> [REQUIRED ACTIONS]
• 1. In the FreeBSD backup server post below, reproduce the passage between "Anybody have any" and "some other solution...", inclusive, substituting "smartctl" for "camcontrol".
• 2. According to the FreeBSD backup server post below, how long does it take for the drives to return to ready and for the pool to import when the import is issued while the drives are in standby_z?
• 3. Write the next portion of the FreeBSD backup server post below, picking up after its final sentence.
═════ EXTRACT PROVIDED
I've put together a new FreeBSD (14.3-RELEASE-p2) machine to use as (among other things) a backup server--it's an i5-3570K with two mirrored SSDs attached to the on-board SATA, and 12 drives connected to a pair of LSI adapters (a 9211-8I and 9210-8i, both using the mps driver). The drives are in a zfs pool which is (or will be) used exclusively as a backup destination, and will be imported prior to backup and exported after (so it's used no more than once a night--I haven't settled on the backup frequency yet).
From cold boot the system works great. I've tested with the 12 drives connected and disconnected; I get about 6 repetitions of "root mount waiting for: CAM" when they're removed, and about 10-15 when they're installed. The drives are not the fastest to initialize, so this seems reasonable.
The drives have EPC power management, and use the idle_a (0 sec), idle_b (120 sec), idle_c (600 sec), and standby_z (900 sec) states. I do not want to turn off the power management from drives that are used no more than once a day (for no more than an hour or two)--the savings are significant, especially if the drives reach standby_z state.
Unfortunately that standby_z state is an issue. As long as the drives are in one of the idle states (a/b/c), rebooting the server is fine. It spends more time doing the "root mount waiting for: CAM" loop the deeper the idle state, but it eventually will bring the drives up and continue the boot. However, if the drives have reached standby_z, it hangs indefinitely at that point, and the only solution is to hard power down the server with the power button. I can't actually tell whether the system is hardlocked or if it's just caught in an infinite loop that it never recovers from (the lights on the keyboard still work, but the I wasn't able to scroll back to see any other messages).
However, while FreeBSD is up and running, the drives will come back from standby_z just fine. It take some time for each drive to do so, but if I (for example) import the zpool while the drives are in standby_z, it takes about 38 seconds for the drives to return to ready and for the pool to import (note that because it is a RAIDZ2, it'll import as soon as 10 of the drives become available, which isn't ideal but seems to work). While this is happening however CAM is spamming syslog with errors (command timeout/not ready) starting about 8 seconds after the import command is issued.
I've noticed is that the drives report standby_z as their power state when queried ("Current power state: Standby_z(0x00)"), but if they were previously in standby_z and are coming back to idle_a, they instead report "Current power state: PM0:Active or PM1:Idle(0xff)". Once they finish coming back though they will correctly report "Current power state: Idle_a(0x81)".
Anybody have any ideas of what I can do to to fix any of this? The machine is serves other functions that need to be available 24/7 so powering it off when the backup isn't running is not an option. Thus far the only solution I've come up with is to use camcontrol to permanently disable the standby_z power state, but there have to be other drives out there with that power state, so it seems like there ought to be some other solution...
From cold boot the system works great. I've tested with the 12 drives connected and disconnected; I get about 6 repetitions of "root mount waiting for: CAM" when they're removed, and about 10-15 when they're installed. The drives are not the fastest to initialize, so this seems reasonable.
══════════
═════ DATASET SECTION
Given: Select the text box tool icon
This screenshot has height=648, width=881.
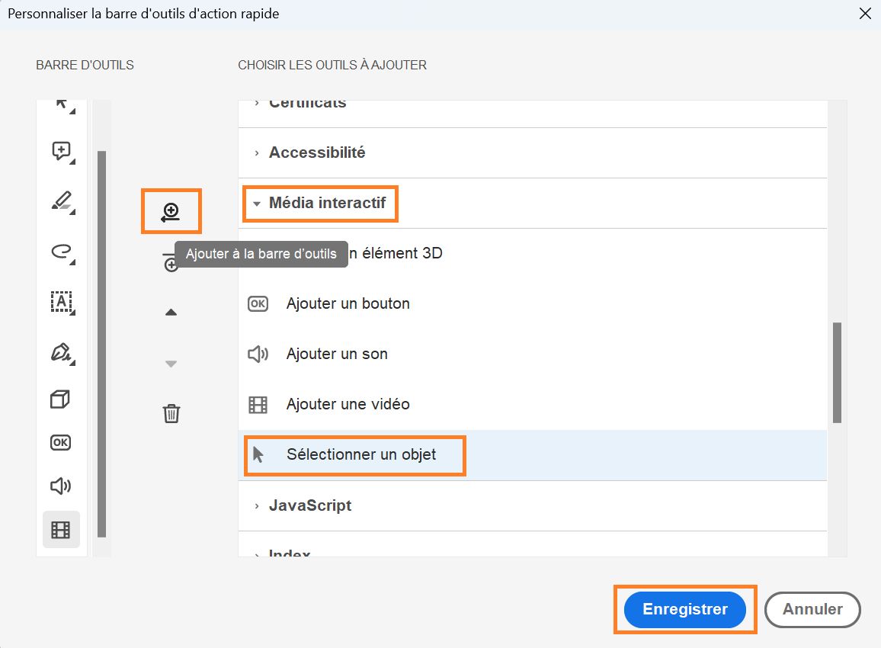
══════════
> [RESULTS FOR THE EXERCISE]
• 1.
Anybody have any ideas of what I can do to to fix any of this? The machine is serves other functions that need to be available 24/7 so powering it off when the backup isn't running is not an option. Thus far the only solution I've come up with is to use smartctl to permanently disable the standby_z power state, but there have to be other drives out there with that power state, so it seems like there ought to be some other solution...

• 2. About 38 seconds.

• 3.
The drives have EPC power management, and use the idle_a (0 sec), idle_b (120 sec), idle_c (600 sec), and standby_z (900 sec) states. I do not want to turn off the power management from drives that are used no more than once a day (for no more than an hour or two)--the savings are significant, especially if the drives reach standby_z state.
Unfortunately that standby_z state is an issue. As long as the drives are in one of the idle states (a/b/c), rebooting the server is fine. It spends more time doing the "root mount waiting for: CAM" loop the deeper the idle state, but it eventually will bring the drives up and continue the boot. However, if the drives have reached standby_z, it hangs indefinitely at that point, and the only solution is to hard power down the server with the power button. I can't actually tell whether the system is hardlocked or if it's just caught in an infinite loop that it never recovers from (the lights on the keyboard still work, but the I wasn't able to scroll back to see any other messages).
However, while FreeBSD is up and running, the drives will come back from standby_z just fine. It take some time for each drive to do so, but if I (for example) import the zpool while the drives are in standby_z, it takes about 38 seconds for the drives to return to ready and for the pool to import (note that because it is a RAIDZ2, it'll import as soon as 10 of the drives become available, which isn't ideal but seems to work). While this is happening however CAM is spamming syslog with errors (command timeout/not ready) starting about 8 seconds after the import command is issued.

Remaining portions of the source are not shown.